For anyone new to Jack Vance, this is the interesting lifestory of a prolific author of celebrated imagination and originality, containing a good measure on his globetrotting treks and oft ex-pat lifestyle, written with Vance's renown fluidity and style, easily holding the reader's interest steadily throughout. The book features an annex of 65 photos. It is a respectable feat for Vance to write this from the summit of age 93 (being effectively blind as well), commanding a writing career spanning some 66 years, and it is wonderful to relish whatever rare star-born crystal "IOUN stones" he generously chooses to share. (We should all hope to reach such venerable age, much less write a coherent, well-written book.)

> _Extracted data_:
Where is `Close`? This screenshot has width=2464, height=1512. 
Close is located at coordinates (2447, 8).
...
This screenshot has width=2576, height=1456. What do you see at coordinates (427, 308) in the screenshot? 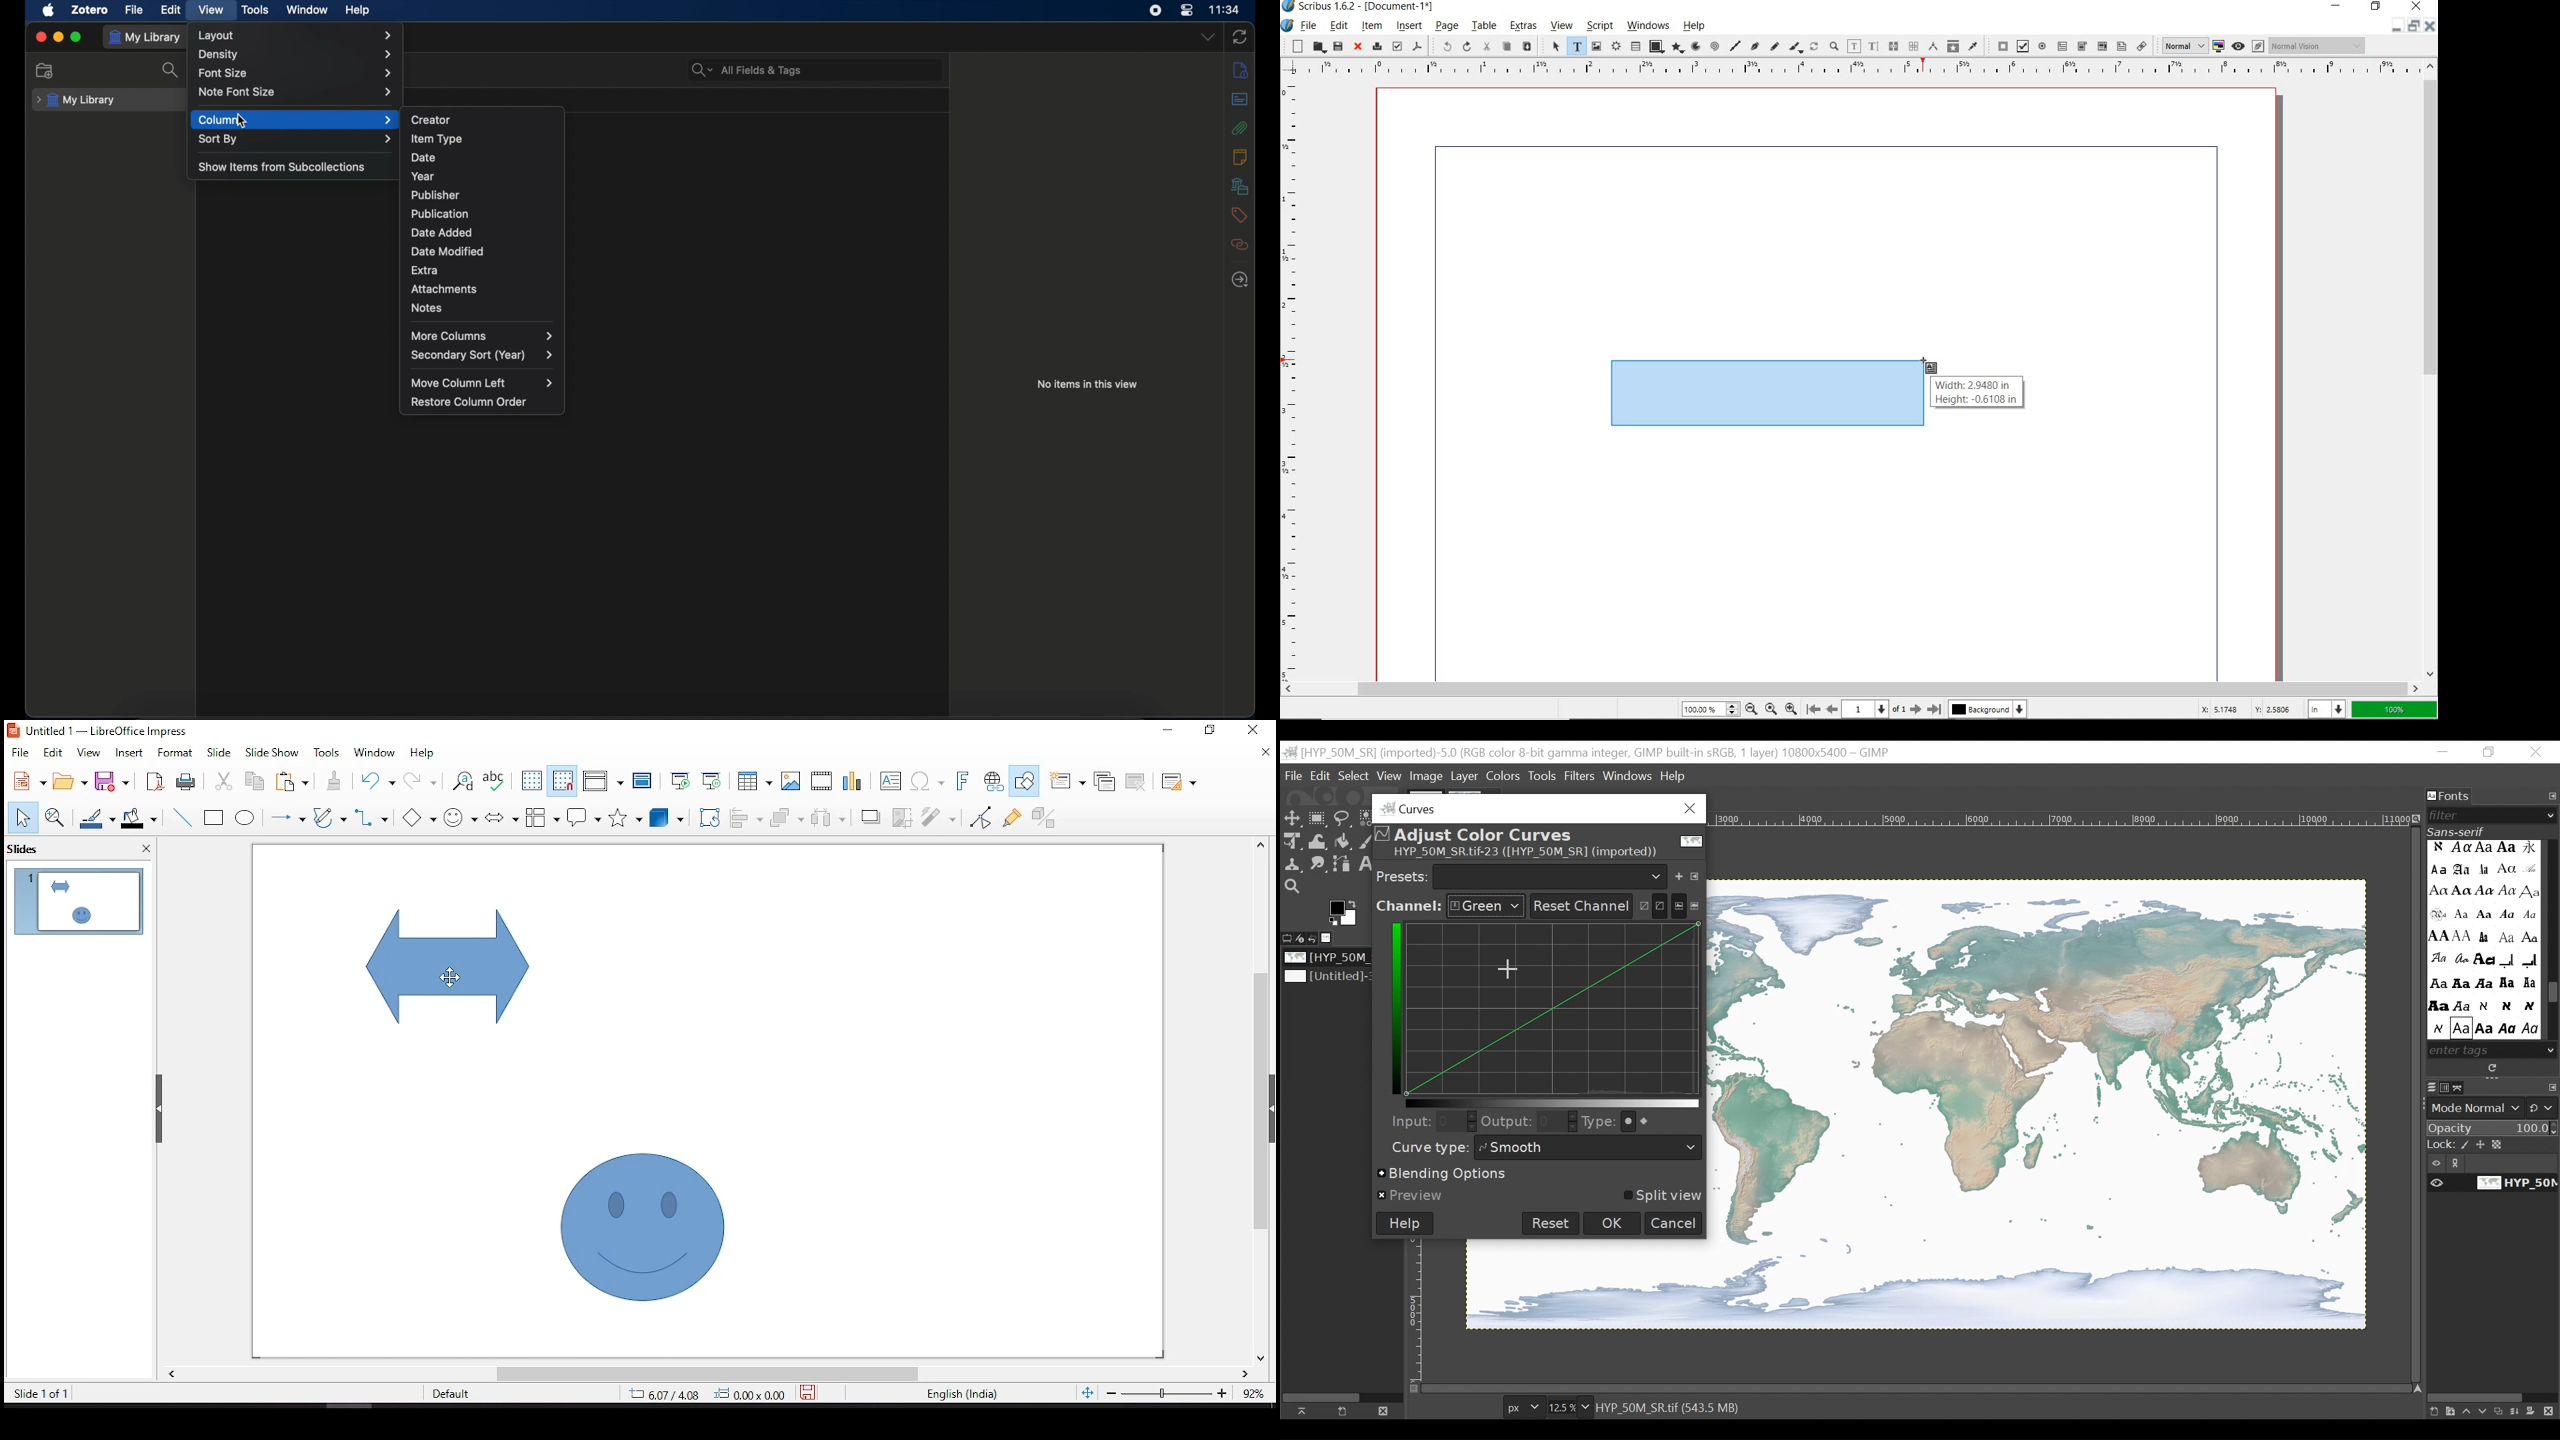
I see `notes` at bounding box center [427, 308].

> _What to do_: Revise the Jack Vance review from "For anyone new" down to "coherent, well-written book.)", putting "far-flung" in place of "globetrotting". The lines have no connection to the text.

> _Answer to this problem_:
For anyone new to Jack Vance, this is the interesting lifestory of a prolific author of celebrated imagination and originality, containing a good measure on his far-flung treks and oft ex-pat lifestyle, written with Vance's renown fluidity and style, easily holding the reader's interest steadily throughout. The book features an annex of 65 photos. It is a respectable feat for Vance to write this from the summit of age 93 (being effectively blind as well), commanding a writing career spanning some 66 years, and it is wonderful to relish whatever rare star-born crystal "IOUN stones" he generously chooses to share. (We should all hope to reach such venerable age, much less write a coherent, well-written book.)